Rewrite the listing below with "image size" changed to "image dimensions" everywhere and everything else kept the same. Leave out the pictures.
— begin Records provided —
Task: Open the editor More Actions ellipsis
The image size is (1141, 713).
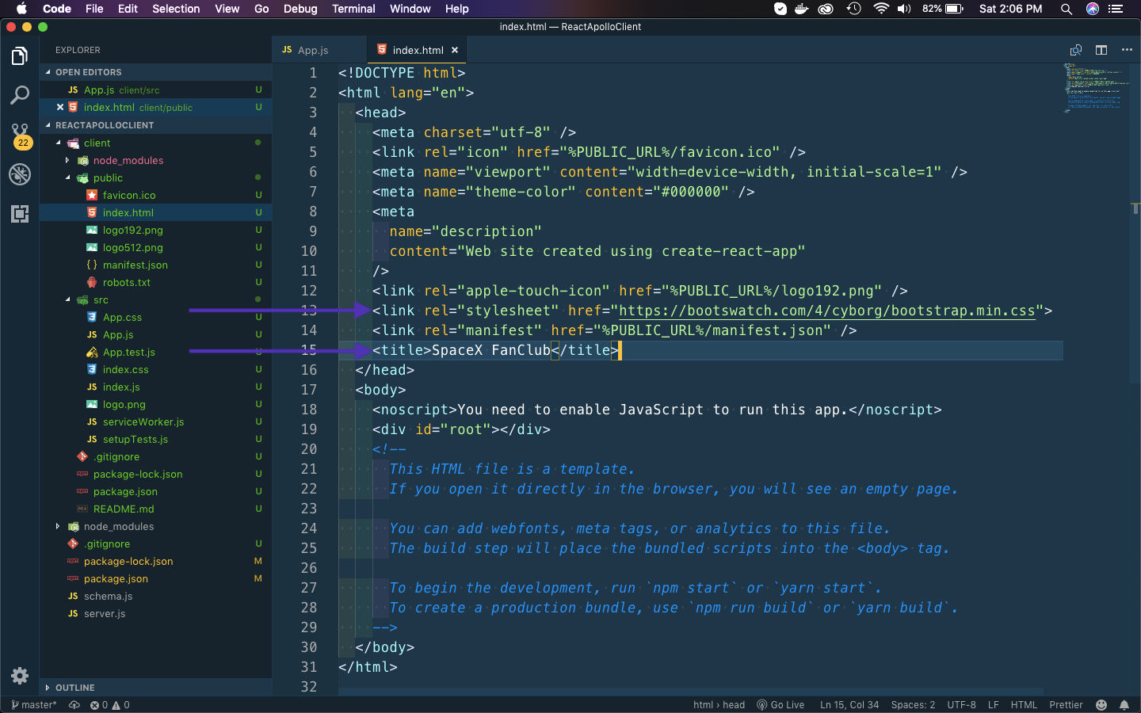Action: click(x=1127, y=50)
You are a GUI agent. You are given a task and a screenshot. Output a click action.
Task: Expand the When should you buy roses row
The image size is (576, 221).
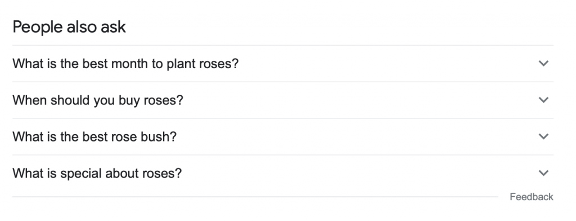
— end Records provided —
Problem solution:
Task: Open the editor More Actions ellipsis
The image dimensions is (1141, 713).
Action: click(x=1127, y=50)
You are a GUI agent. You are given a task and a screenshot. Output a click action.
Task: Expand the When should you buy roses row
The image dimensions is (576, 221).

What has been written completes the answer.